Great post Kristina! I literally JUST told my husband last night about #1. I said, "I think for the past 4 (FOUR!!!) years I've felt like "I'm new here. People should approach me." and I FINALLY realized "I'm not new anymore and if you want to make more friends, then put yourself out there and make them!" Great advice. 🙂 I also like the part about not just saying "How can i Help?" but saying "I'm bringing pizza over tonight. What time would work best?" So right!
You and me both! I have to remind myself about that every time I move… and then again once I get comfortable with friends and need to get out of my bubble and make new ones. I think moving teaches you a lot about how new people feel and reminds you to include others and reach other more once you are settled.

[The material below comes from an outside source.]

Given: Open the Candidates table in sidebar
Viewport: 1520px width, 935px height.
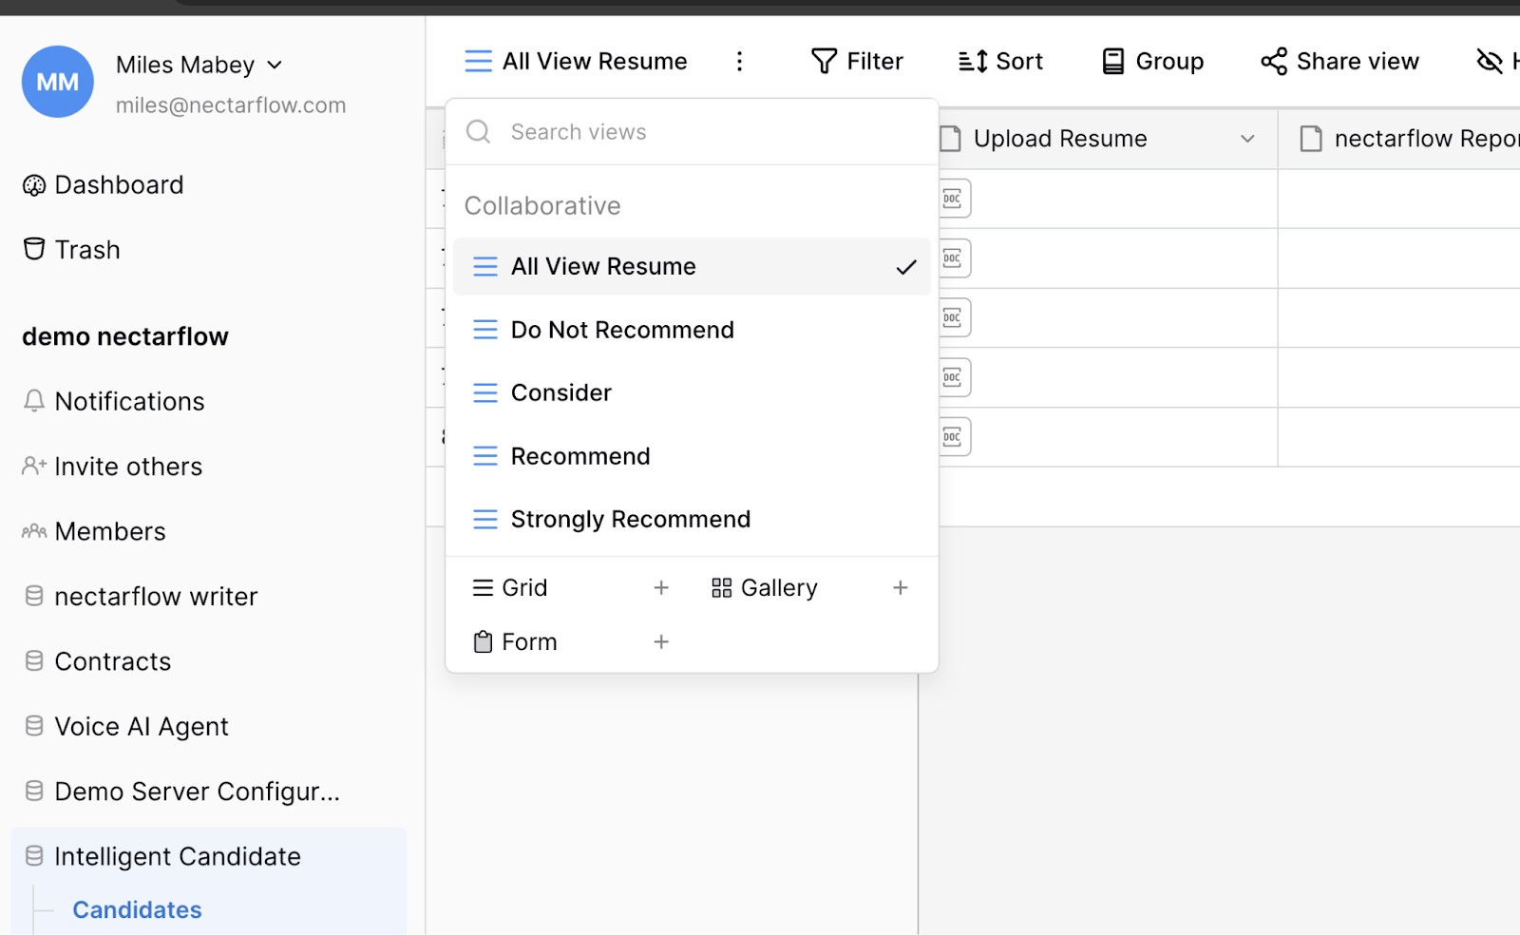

I like this advice, I'm sharing this one, and I struggle with it myself!
This post is so timely as I am struggling with the same thing. I agree that being interested generates more friends than trying to get them interested in you.
But I have found that I am surrounded by people who are happy to invite me into their lives, but who really don't have any interest at being involved in my life. I am not sure how to balance that out, but would love to hear from your readers on that, too!
Kali- that has to be very frustrating! I have definitely found myself in that position before and I am sure I have done that with friends as well. I would love to hear other suggestions on here too. In my case I usually continue to put effort into the unbalanced relationships but put even more into the ones where I feel there is a balance. That being said, it is rare that I find a relationship that is perfect and they change day to day. During some time periods some friends are just unable to be as invested in my life as I am in theirs… and then others when I am clearly less capable of being invested in theirs. I think as long as both friends are trying, those are the relationships to continue to foster. I think we should surround ourselves with friends who buoy us up though… so if a friend is constantly making you feel bad or down or not important enough to put time into, maybe it is time for new friends.
This is great advice. I'm so bad at doing the inviting! I say yes to every invite but I never plan enough to get a group together myself, and this does hurt my relationships.